Wednesday, January 17, 2007
The Price of Black Life
In a South African town called Thabazimbi a 39 year old white farmer, Marchel Nel, testified in court that he shot and killed 11-year-old Sello Pete after mistaking him for a dog. "I didn't do it on purpose," was his defense and the court agreed.
Nel has just been found guilty of culpable homicide and fined R20 000 or five years in prison.
According to Senior prosecutor Renier van Rooyen, half of the fine and the jail term are suspended for five years. This means that Nel won't spend a day in jail as long as he can come up with R10 000 (about $1385).
This is South Africa in 2007.
During the trial Nel claimed that he immediately applied mouth-to-mouth resuscitation after realizing that Sello Pete was not a dog. He then rushed his victim to a hospital.
Nel's words were obviously offered to demonstrate to the court that he was not above trying to revive the Black child with his mouth.
The case has drawn hostile anger from the Black community where Sello Pete came from. The prosecution asked Nel if he realized that folks were furious with him. He replied that "I believe in my heart the Lord will look after me."
His reply illustrates the fanatical belief that white Afrikaner identity is fused to manifest destiny. God in Nel's mind would be more likely to see that he is cared for while the victim is just left dead.
I am sickened by this case. On the one hand it demonstrates the worthlessness of Black life in the white imagination. So worthless too is the pain and suffering in this case that the parents of the victim are not even mentioned in any of the news reports I have read.
This case also stirs up memories of many other instances where white farmers have killed Black people on their farms.
About the same time that Nel appeared in court another white farmer, Theunis Steyn, was accused of killing a young male, Teshepiso Moremi. The 18 year old victim in this case died when Steyn drove his car over his body.
What exactly is the value of Black life in the post-apartheid era? Would this story be so 'invisible' if a Black man had perpetrated the same crime on a white child? Will President Mbeki address the nation tonight and decry the racism that propels people like Nel? And what about the white apologists who would crucify me for having the audacity to question whiteness in an 'obvious' case of mistaken identity?
I am reminded that Robert Sobukwe once remarked that many white people care more about their dogs than they do about Black life. Some protestors who gathered outside of Nel's earlier bail hearing seemed to agree with Sobukwe. It was reported that protesters held placards that read: "Whites are friends of dogs, they can't kill dogs, they kill Africans" and another read "We are Africans, not dogs."
Many white South Africans would loathe any insinuation that they care more about dogs than Black children like Sello Pete. They would also be quick to point out how they are victimized for being white in South Africa. "All the jobs are for Blacks" or "Blacks are killing whites daily in robberies" and of course "this country has been ruined by Black corruption" are often repeated laments.

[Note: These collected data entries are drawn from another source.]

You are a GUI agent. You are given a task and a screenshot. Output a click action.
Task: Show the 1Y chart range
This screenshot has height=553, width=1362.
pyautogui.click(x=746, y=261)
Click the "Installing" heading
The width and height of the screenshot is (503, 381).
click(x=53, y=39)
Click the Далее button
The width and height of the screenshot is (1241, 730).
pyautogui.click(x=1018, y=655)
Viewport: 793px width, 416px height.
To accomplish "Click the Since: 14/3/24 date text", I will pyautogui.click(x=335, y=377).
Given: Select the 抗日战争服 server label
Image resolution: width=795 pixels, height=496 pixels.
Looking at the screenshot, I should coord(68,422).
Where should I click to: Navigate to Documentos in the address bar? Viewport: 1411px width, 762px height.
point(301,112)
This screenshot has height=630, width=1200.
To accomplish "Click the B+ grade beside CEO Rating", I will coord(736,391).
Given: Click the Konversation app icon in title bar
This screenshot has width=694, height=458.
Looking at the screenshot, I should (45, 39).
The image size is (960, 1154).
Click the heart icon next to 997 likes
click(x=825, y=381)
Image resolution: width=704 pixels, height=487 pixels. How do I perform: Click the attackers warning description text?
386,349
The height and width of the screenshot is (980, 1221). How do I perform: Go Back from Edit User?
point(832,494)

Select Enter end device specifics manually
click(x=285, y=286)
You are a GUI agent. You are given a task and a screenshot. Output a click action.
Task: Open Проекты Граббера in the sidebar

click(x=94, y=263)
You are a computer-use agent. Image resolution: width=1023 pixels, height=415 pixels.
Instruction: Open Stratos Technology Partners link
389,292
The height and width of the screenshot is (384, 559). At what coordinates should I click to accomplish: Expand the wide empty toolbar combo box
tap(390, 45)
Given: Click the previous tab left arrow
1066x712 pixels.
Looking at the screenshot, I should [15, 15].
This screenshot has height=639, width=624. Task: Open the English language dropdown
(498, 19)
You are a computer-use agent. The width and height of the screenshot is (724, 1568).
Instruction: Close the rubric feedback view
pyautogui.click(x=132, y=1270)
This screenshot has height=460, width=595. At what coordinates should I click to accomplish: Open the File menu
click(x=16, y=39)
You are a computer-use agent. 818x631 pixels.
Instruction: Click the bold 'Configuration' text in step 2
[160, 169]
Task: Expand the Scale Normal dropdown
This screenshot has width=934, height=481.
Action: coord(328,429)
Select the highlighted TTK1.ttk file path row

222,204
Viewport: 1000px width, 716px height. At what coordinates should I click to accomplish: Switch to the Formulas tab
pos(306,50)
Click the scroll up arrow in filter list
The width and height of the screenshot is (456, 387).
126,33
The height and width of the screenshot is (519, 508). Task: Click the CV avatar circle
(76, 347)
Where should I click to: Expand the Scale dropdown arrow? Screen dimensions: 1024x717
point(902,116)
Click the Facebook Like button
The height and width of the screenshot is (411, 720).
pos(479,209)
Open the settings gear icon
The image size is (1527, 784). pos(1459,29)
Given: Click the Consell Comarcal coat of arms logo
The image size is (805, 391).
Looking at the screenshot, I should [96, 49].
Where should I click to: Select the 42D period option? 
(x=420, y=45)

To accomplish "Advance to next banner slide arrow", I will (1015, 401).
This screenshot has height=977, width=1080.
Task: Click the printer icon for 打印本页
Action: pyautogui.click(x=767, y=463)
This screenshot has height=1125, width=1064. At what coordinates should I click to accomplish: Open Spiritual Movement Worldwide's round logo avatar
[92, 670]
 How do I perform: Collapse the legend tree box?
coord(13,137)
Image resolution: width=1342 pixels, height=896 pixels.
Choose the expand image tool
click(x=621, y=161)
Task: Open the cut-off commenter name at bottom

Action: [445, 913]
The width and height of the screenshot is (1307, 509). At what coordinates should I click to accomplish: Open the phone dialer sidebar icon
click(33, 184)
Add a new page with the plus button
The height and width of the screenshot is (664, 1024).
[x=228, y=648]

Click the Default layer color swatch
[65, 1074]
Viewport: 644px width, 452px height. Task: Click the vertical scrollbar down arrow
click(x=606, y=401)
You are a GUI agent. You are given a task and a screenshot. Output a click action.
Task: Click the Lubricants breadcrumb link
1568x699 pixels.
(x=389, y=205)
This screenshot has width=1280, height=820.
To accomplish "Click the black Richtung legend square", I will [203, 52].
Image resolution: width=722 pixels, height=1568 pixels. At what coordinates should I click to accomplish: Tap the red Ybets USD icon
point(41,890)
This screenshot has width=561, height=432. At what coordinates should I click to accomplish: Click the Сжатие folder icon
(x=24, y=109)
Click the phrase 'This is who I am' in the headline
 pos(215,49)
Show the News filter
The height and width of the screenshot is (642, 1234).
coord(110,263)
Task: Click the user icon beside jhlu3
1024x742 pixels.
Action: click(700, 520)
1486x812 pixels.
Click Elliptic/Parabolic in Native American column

Few, if any, will spend time honestly interrogating apartheid and taking responsibility for their role in its horrors. In fact, it is hard to find a white person honest enough to admit that they supported apartheid. Curiously, the electorate that kept apartheid in power for five decades mysteriously disappeared.
While living in Saldanha I used to listed to a call-in radio show on Cape Talk/702. Each night there would be mostly white callers complaining about their lot in South Africa. Not too many of these callers would even pay a second thought to the brutality that apartheid caused. Rather, the refrain that "we must move on and not dwell on the past" was offered as sage advise for liberal progress.
If Sello Pete's demise is even discussed around white dinner tables tonight it will be pointed out that Nel was justly tried in a court of law. Not a word will be wasted on the fact that the judicial system is a living and breathing apartheid relic.
Nothing will be said about the manner in which the verdict supports the assumption that Black life is worth way less than white life. Instead, the farmer will be seen as a foolhardy individual who acted out of the mistaken belief that an 11 year old Black child looked like a dog.
For some English speaking whites he may even be described as a "dumb Afrikaner" but certainly not a racist. To describe Nel as a racist would mean that the collective in-bred superiority complex of whiteness would be under scrutiny.
But don't be misled. White South Africa is accustomed to trodding on Black lives even though you are unlikely to meet any guilty perpetrators. Instead, the modus operandi in white post-apartheid South Africa is to live in absolute denial.
The kind of denial that proclaims: "Ag shame man but let bygones be bygones hey ... what is the use to dwell on the past when we need investment and jobs to pull this country right?" As twisted as this logic may sound, it is exactly the kind of thinking that the ruling ANC has enabled with its market-driven, trickle-down, policies.
As for Nel, his white skin and privilege brought him a R20 000 suspended fine for killing an innocent child. Whether he meant to kill Sello Pete or not is not the most salient issue to be considered now. Racism is about power. Power delivers verdicts that save white people from having to bear the responsibility of their inhumane discrimination.
That Nel could equate the life of a Black child and a dog is only the beginning.
And we are far from free ....
... even though he is rotting in his grave.